Your objective – Word for word, restate every entry shown below.

Data extracts –

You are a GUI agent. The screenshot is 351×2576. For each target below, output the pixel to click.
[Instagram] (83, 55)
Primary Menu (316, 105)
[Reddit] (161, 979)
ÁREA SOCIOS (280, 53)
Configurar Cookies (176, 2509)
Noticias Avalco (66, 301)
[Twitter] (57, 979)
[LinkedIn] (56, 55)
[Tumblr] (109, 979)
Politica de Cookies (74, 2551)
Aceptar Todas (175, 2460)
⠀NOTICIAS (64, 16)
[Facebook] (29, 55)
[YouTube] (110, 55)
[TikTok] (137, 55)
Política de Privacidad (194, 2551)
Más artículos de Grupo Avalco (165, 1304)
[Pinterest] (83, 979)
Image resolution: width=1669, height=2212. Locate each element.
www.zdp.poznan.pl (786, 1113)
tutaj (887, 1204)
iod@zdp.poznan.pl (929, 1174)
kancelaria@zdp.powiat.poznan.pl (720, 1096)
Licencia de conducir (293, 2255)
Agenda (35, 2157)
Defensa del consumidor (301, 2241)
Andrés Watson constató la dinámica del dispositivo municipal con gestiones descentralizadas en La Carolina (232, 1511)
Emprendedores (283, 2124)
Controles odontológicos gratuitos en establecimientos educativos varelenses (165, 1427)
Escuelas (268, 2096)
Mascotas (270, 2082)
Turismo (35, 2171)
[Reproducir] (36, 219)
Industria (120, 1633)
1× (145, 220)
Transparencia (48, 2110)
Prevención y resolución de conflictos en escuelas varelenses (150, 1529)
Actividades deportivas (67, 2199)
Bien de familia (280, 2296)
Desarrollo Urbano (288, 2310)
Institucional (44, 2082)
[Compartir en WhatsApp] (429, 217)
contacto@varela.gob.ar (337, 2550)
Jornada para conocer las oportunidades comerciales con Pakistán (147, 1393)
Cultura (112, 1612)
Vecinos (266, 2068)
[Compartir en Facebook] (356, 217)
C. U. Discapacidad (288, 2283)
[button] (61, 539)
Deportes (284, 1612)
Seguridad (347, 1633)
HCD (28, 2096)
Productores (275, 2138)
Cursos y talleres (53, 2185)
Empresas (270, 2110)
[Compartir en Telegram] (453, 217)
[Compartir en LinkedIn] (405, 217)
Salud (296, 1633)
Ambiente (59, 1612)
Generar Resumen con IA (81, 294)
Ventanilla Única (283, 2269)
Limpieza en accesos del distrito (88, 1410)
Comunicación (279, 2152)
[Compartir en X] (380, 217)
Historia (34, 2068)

Answer space –
You are a GUI agent. The screenshot is 351×2576. For each target below, output the pixel to click.
[Instagram] (83, 55)
Primary Menu (316, 105)
[Reddit] (161, 979)
ÁREA SOCIOS (280, 53)
Configurar Cookies (176, 2509)
Noticias Avalco (66, 301)
[Twitter] (57, 979)
[LinkedIn] (56, 55)
[Tumblr] (109, 979)
Politica de Cookies (74, 2551)
Aceptar Todas (175, 2460)
⠀NOTICIAS (64, 16)
[Facebook] (29, 55)
[YouTube] (110, 55)
[TikTok] (137, 55)
Política de Privacidad (194, 2551)
Más artículos de Grupo Avalco (165, 1304)
[Pinterest] (83, 979)
Image resolution: width=1669, height=2212. Locate each element.
www.zdp.poznan.pl (786, 1113)
tutaj (887, 1204)
iod@zdp.poznan.pl (929, 1174)
kancelaria@zdp.powiat.poznan.pl (720, 1096)
Licencia de conducir (293, 2255)
Agenda (35, 2157)
Defensa del consumidor (301, 2241)
Andrés Watson constató la dinámica del dispositivo municipal con gestiones descentralizadas en La Carolina (232, 1511)
Emprendedores (283, 2124)
Controles odontológicos gratuitos en establecimientos educativos varelenses (165, 1427)
Escuelas (268, 2096)
Mascotas (270, 2082)
Turismo (35, 2171)
[Reproducir] (36, 219)
Industria (120, 1633)
1× (145, 220)
Transparencia (48, 2110)
Prevención y resolución de conflictos en escuelas varelenses (150, 1529)
Actividades deportivas (67, 2199)
Bien de familia (280, 2296)
Desarrollo Urbano (288, 2310)
Institucional (44, 2082)
[Compartir en WhatsApp] (429, 217)
contacto@varela.gob.ar (337, 2550)
Jornada para conocer las oportunidades comerciales con Pakistán (147, 1393)
Cultura (112, 1612)
Vecinos (266, 2068)
[Compartir en Facebook] (356, 217)
C. U. Discapacidad (288, 2283)
[button] (61, 539)
Deportes (284, 1612)
Seguridad (347, 1633)
HCD (28, 2096)
Productores (275, 2138)
Cursos y talleres (53, 2185)
Empresas (270, 2110)
[Compartir en Telegram] (453, 217)
[Compartir en LinkedIn] (405, 217)
Salud (296, 1633)
Ambiente (59, 1612)
Generar Resumen con IA (81, 294)
Ventanilla Única (283, 2269)
Limpieza en accesos del distrito (88, 1410)
Comunicación (279, 2152)
[Compartir en X] (380, 217)
Historia (34, 2068)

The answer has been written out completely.